## Document excerpt:
Tax amnesty or NRO for offshore business?
Government should have uniform procedure for all taxpayers
Recently, Prime Minister Shahid Khaqan Abbasi offered a one-time tax amnesty on offshore assets in response to a plea by the Pakistan Business Council (PBC). The council had earlier argued in its favour saying the time was ripe to attract offshore investment by Pakistanis due to tightening control against tax evaders by the Organisation of Economic Cooperation and Development (OECD). The OECD, it added, will make it difficult to retain untaxed illegal money abroad for a longer period. Such amnesty will provide a great opportunity to billionaire politicians and business magnates to repatriate their hidden fortune — lest they are found violating global fiscal laws — was the opinion of Dr Ishrat Hussain on this occasion.
Is it a genuine step to attract investment or an attempt to give a clean chit at marginal cost is a serious question that needs an objective analysis before it becomes law. Consequently, one needs to figure out what is meant by amnesty and why it is initiated. Also, we need to study its impact on revenue and how it impacts tax culture and lastly will it be open laundered money parked abroad?
To begin with, “A tax amnesty can be defined as a programme that provides for a reduction in real terms of taxpayers’ declared or undeclared tax liabilities as established by law.” (Eric Le Borgne, 2006) Tax amnesties — which are an invitation to tax evaders to join the ranks of people who pay the “unavoidable” taxes — have shown an extraordinary resilience in defaulting on tax liability. When tax authorities can’t catch such chronic evaders and to plug the tax-gap or where tax rates are very high, it offers such schemes. Basically, tax evasion and narrow tax base is due to weak compliance which in turn is a result of several factors, notably (1) weak administration, (2) a weak legal system (or enforcement of the law), and (3) inadequate tax policy. The tax system is too complex with regressive taxes, high tax rates. To address some of these areas, we need to fix the tax system or alternatively adopt out-of-the-box measures.
In different parts of the globe, amnesties are offered. In some developed countries such as France, Germany, England, Italy, the Netherlands, Russia, and Switzerland tax amnesty was introduced in an effort to create tax compliance.

## Tasks:
**a)** In the tax amnesty article, why did the Pakistan Business Council argue that the time was ripe to attract offshore investment by Pakistanis? Answer in one to three sentences.
**b)** Carry on the tax amnesty article from the end of its last sentence, which is about developed countries introducing amnesties to create tax compliance.
The data that comes after the tax amnesty article is separate material and not part of the article.

## Data:
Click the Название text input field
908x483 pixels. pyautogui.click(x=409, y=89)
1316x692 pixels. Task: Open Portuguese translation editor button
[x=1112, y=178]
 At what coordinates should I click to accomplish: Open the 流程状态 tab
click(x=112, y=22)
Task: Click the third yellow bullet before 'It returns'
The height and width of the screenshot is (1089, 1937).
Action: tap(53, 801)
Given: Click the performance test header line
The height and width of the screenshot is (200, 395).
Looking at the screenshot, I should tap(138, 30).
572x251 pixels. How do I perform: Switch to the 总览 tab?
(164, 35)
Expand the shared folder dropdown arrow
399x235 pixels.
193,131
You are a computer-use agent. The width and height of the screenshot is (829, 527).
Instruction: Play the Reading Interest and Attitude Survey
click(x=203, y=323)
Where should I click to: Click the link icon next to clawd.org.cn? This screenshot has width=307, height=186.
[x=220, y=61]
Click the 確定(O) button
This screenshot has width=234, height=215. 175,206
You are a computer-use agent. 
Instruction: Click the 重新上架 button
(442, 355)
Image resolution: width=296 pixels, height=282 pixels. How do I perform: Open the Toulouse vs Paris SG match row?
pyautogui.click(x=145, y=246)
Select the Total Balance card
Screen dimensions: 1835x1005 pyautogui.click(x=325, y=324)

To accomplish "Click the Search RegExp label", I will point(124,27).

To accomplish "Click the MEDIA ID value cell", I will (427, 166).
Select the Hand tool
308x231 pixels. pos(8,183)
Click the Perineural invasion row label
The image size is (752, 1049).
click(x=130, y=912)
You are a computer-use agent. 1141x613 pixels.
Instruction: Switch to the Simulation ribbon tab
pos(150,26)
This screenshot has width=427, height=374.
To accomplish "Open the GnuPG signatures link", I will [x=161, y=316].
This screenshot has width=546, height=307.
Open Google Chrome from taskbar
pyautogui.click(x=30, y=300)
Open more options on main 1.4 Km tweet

## Responses per task:
**a)** The council argued that the time was ripe because the Organisation of Economic Cooperation and Development (OECD) was tightening control against tax evaders. It added that the OECD would make it difficult to keep untaxed illegal money abroad for a longer period.

**b)**
In Latin American countries the authorities experimented but with strong government will. In Asia, India, Indonesia, Malaysia, Pakistan, the Philippines, and Sri Lanka introduced such measures at different times.
The result of these amnesties in South Asia and East Asia, which is relevant for our analysis, is tabulated below. A cursory look in the table will bring out Indonesia as a success story.
Pakistan has seen mixed outcomes from such amnesties. In 1958, under Field Marshal Ayub Khan, Pakistan’s first tax amnesty scheme brought 71,289 people in the tax net. The new taxpayers declared Rs1.3 billion in assets. In 1969, General Mohammad Yahya Khan’s amnesty added new 19,600 taxpayers with declared assets of Rs920 million. In 1976, Zulfikar Ali Bhutto could collect only Rs270 million through amnesty. In 1986, General Muhammad Ziaul Haq attempted amnesty but met with little or no success. In 1997, then PM Nawaz Sharif could add only Rs141 million through amnesty.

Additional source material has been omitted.